--- WORK REQUIRED ---
Retype the lines below exactly, from the one that contains "Task: Open 欢迎使用 Typecho under 最新文章" through the last, and leave every picture out.
--- DATASET ENTRIES ---
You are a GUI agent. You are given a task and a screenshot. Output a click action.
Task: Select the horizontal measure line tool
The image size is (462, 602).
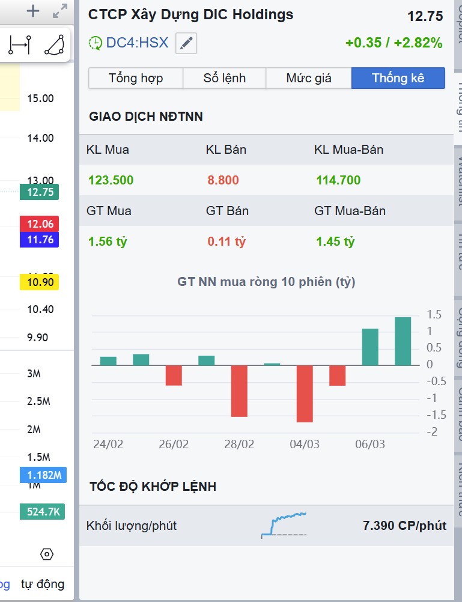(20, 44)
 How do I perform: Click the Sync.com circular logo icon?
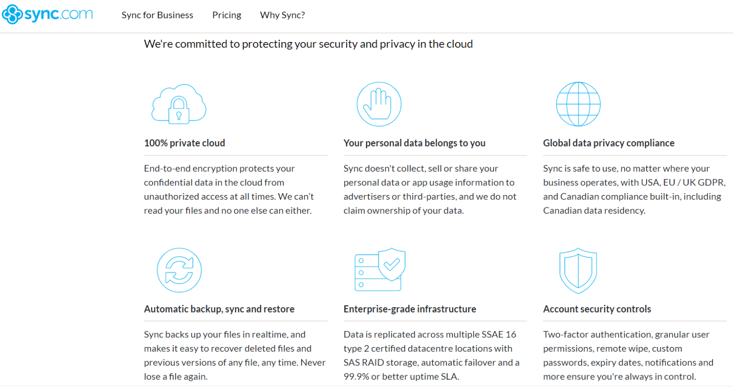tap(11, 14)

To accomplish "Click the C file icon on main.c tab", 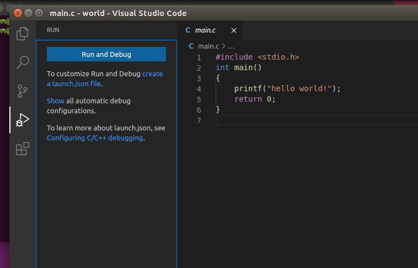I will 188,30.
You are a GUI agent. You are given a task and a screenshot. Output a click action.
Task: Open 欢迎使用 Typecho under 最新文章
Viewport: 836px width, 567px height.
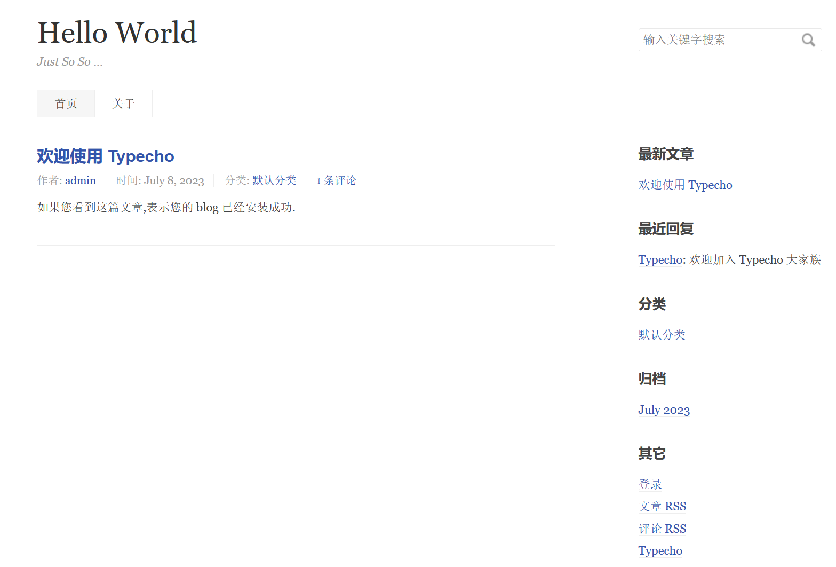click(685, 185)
---
--- RESPONSE AREA ---
Task: Open 欢迎使用 Typecho under 最新文章
Viewport: 836px width, 567px height.
click(685, 185)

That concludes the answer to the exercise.